- Directions:
Below are records; reproduce exactly the lines from the one that has "The width and height of the screenshot is (882, 588)." through the one that has "has height=453, width=980.", ends included, and nothing more.

==== Input data

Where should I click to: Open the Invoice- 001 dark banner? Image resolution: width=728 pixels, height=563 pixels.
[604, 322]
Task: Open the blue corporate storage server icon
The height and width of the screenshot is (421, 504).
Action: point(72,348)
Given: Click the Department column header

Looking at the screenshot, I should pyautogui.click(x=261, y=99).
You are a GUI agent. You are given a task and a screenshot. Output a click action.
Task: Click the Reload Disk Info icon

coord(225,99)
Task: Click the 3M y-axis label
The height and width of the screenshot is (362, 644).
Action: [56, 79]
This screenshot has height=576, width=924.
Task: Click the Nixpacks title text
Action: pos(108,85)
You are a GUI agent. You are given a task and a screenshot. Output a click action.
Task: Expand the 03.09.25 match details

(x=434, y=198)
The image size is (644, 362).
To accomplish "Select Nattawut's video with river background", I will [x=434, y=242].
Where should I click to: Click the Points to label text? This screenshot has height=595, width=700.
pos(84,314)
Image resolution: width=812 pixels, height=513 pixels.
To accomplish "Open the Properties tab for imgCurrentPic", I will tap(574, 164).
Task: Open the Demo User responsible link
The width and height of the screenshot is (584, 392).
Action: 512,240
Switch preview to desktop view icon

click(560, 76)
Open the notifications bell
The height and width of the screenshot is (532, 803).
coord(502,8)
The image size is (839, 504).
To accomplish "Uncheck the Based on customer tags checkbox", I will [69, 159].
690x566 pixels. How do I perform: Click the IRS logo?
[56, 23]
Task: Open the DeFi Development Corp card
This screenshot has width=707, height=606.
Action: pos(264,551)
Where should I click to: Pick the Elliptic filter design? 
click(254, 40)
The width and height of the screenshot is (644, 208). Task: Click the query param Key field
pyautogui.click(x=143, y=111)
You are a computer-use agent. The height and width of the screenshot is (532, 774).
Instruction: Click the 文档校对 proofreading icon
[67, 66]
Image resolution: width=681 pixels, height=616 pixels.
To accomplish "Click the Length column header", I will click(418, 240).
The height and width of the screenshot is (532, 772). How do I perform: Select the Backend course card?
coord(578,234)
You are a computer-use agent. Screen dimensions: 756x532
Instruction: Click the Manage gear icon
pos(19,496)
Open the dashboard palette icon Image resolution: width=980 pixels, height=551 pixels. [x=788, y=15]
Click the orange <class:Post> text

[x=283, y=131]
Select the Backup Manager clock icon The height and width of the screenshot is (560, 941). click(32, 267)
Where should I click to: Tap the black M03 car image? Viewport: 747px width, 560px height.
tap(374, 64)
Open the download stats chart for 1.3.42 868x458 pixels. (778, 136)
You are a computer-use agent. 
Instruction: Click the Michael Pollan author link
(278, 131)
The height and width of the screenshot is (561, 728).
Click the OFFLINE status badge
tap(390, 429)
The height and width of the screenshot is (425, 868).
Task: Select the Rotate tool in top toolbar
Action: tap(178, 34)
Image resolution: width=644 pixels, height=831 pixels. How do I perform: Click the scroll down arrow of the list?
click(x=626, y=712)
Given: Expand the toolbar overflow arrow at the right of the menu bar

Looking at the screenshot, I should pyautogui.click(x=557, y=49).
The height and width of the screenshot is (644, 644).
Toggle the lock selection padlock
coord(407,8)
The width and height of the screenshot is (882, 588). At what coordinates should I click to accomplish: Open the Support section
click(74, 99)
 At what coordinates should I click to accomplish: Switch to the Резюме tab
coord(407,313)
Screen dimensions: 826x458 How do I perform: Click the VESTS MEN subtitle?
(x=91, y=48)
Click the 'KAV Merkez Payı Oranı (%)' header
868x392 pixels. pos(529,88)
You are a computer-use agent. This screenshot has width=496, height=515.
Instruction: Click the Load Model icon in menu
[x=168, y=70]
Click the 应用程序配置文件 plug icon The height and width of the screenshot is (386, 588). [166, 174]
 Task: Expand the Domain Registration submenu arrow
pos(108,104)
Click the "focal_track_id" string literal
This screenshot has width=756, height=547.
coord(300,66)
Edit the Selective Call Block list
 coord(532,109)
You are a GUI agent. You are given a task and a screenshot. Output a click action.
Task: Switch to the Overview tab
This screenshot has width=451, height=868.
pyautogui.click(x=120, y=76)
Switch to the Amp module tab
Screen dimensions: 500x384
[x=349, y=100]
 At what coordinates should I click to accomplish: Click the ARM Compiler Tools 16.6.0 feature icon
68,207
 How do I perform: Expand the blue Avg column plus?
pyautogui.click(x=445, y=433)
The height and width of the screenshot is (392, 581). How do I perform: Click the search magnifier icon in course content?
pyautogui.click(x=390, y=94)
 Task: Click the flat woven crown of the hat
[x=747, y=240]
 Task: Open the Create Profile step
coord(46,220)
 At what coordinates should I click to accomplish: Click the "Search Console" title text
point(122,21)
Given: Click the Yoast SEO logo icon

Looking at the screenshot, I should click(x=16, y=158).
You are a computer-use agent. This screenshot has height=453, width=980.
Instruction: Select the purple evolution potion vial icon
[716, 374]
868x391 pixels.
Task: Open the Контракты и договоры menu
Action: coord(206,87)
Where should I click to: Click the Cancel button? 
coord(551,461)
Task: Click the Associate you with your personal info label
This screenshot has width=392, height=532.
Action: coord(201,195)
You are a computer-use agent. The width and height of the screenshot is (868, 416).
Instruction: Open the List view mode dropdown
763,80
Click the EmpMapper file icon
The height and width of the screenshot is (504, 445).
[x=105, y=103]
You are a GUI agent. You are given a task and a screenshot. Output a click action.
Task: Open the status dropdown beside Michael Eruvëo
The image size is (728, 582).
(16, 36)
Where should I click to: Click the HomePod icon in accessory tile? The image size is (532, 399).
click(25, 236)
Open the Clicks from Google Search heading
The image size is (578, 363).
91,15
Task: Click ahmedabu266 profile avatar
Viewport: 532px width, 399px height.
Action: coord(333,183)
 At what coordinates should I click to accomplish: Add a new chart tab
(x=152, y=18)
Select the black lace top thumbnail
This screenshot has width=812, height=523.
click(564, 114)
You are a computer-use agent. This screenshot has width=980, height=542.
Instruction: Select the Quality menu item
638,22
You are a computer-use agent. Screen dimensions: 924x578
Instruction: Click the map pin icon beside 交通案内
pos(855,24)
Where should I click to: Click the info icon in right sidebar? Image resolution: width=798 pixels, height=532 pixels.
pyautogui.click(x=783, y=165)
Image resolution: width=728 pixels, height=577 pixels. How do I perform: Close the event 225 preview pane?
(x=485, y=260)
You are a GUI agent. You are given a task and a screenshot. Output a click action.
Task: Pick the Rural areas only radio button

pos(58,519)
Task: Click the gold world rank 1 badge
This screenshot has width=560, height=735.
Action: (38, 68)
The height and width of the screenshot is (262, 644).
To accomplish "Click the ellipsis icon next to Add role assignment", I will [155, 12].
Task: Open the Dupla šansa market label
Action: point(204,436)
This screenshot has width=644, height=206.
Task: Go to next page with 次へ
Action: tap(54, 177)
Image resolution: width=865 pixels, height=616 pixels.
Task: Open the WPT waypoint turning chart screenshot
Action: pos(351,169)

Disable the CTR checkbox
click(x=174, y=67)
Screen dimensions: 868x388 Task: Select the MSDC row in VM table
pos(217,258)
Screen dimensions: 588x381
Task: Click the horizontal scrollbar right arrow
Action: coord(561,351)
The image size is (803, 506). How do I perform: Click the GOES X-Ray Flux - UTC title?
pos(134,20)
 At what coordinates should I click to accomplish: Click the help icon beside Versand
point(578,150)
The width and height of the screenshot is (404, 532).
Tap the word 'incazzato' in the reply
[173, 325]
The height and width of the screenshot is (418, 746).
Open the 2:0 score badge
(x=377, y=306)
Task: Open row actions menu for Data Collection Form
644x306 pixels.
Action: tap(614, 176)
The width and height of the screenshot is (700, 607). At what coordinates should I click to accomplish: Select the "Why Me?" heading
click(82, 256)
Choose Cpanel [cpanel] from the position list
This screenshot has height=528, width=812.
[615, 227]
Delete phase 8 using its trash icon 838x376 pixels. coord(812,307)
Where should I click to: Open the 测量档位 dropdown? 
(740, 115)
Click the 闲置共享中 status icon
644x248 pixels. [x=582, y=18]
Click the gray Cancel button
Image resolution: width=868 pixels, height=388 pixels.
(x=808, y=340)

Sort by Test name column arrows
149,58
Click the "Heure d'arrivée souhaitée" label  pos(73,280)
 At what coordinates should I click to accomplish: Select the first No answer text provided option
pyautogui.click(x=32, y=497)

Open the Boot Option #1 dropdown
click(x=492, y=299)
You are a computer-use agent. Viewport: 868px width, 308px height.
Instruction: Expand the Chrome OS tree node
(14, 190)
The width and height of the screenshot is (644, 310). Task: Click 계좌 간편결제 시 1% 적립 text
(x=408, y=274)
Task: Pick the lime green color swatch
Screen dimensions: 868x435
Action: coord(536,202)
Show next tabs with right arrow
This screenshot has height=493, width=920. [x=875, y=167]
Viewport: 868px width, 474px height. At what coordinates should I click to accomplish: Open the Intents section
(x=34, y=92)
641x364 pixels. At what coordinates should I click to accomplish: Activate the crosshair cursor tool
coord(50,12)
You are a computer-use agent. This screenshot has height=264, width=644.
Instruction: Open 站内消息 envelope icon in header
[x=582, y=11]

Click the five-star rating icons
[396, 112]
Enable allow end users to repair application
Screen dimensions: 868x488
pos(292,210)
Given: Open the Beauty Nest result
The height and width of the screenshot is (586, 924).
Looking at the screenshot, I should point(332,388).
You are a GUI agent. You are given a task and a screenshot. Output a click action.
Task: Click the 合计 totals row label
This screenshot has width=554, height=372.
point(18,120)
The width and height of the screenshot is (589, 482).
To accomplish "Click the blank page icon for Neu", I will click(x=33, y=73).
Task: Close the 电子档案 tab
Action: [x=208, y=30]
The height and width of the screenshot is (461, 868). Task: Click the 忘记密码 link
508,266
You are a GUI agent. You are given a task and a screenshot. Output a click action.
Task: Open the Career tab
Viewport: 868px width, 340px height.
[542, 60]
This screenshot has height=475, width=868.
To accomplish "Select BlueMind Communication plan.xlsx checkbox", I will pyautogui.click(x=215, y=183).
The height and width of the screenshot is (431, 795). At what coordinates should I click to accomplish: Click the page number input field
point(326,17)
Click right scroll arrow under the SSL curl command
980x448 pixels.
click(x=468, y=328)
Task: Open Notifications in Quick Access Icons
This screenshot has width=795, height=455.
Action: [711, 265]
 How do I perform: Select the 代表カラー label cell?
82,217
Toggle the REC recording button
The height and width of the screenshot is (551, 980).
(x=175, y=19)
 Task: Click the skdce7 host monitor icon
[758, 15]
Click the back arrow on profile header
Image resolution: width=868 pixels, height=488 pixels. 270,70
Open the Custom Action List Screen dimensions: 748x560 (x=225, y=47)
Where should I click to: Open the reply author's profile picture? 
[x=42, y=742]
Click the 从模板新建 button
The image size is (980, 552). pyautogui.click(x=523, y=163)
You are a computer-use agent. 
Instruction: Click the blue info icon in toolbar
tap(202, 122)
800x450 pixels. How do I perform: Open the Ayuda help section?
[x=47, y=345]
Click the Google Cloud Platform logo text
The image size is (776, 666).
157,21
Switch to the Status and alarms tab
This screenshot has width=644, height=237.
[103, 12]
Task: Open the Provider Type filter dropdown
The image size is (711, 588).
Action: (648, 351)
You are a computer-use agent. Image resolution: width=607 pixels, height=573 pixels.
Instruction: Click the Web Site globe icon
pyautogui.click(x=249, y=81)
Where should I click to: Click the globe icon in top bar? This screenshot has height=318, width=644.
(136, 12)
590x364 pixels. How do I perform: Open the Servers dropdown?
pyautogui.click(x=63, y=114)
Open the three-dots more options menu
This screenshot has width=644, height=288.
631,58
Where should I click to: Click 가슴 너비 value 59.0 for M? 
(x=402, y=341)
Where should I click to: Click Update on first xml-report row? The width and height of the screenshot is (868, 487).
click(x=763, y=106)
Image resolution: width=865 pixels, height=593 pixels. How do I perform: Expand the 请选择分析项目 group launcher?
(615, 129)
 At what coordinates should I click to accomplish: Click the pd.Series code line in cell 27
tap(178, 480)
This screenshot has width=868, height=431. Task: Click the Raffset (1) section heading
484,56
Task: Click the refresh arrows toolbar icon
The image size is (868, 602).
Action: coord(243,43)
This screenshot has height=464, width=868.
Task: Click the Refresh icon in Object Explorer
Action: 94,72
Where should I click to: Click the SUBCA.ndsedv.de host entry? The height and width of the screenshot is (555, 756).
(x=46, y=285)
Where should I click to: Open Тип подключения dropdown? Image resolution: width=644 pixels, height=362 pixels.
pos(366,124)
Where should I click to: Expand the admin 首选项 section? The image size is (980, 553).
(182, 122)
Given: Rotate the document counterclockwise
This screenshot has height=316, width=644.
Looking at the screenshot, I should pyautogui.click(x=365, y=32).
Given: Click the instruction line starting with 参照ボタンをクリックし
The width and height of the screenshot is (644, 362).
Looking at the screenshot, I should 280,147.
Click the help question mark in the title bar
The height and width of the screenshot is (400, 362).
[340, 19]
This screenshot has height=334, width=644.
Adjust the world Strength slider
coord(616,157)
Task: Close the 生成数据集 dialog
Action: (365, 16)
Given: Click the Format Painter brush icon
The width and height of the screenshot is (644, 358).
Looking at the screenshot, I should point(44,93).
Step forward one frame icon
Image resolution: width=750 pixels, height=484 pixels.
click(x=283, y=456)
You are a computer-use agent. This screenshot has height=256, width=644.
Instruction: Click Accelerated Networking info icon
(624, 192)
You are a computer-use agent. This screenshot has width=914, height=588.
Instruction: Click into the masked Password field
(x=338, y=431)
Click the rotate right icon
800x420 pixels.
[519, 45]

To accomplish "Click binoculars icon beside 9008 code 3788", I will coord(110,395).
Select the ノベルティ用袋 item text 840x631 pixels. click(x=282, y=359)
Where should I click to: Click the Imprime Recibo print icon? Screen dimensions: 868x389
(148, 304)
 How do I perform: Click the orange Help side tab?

========

- Problem solution:
The width and height of the screenshot is (882, 588). At what coordinates should I click to accomplish: Open the Support section
click(74, 99)
 At what coordinates should I click to accomplish: Switch to the Резюме tab
coord(407,313)
Screen dimensions: 826x458 How do I perform: Click the VESTS MEN subtitle?
(x=91, y=48)
Click the 'KAV Merkez Payı Oranı (%)' header
868x392 pixels. pos(529,88)
You are a computer-use agent. This screenshot has width=496, height=515.
Instruction: Click the Load Model icon in menu
[x=168, y=70]
Click the 应用程序配置文件 plug icon The height and width of the screenshot is (386, 588). [166, 174]
 Task: Expand the Domain Registration submenu arrow
pos(108,104)
Click the "focal_track_id" string literal
This screenshot has width=756, height=547.
coord(300,66)
Edit the Selective Call Block list
 coord(532,109)
You are a GUI agent. You are given a task and a screenshot. Output a click action.
Task: Switch to the Overview tab
This screenshot has width=451, height=868.
pyautogui.click(x=120, y=76)
Switch to the Amp module tab
Screen dimensions: 500x384
[x=349, y=100]
 At what coordinates should I click to accomplish: Click the ARM Compiler Tools 16.6.0 feature icon
68,207
 How do I perform: Expand the blue Avg column plus?
pyautogui.click(x=445, y=433)
The height and width of the screenshot is (392, 581). How do I perform: Click the search magnifier icon in course content?
pyautogui.click(x=390, y=94)
 Task: Click the flat woven crown of the hat
[x=747, y=240]
 Task: Open the Create Profile step
coord(46,220)
 At what coordinates should I click to accomplish: Click the "Search Console" title text
point(122,21)
Given: Click the Yoast SEO logo icon

Looking at the screenshot, I should click(x=16, y=158).
You are a computer-use agent. This screenshot has height=453, width=980.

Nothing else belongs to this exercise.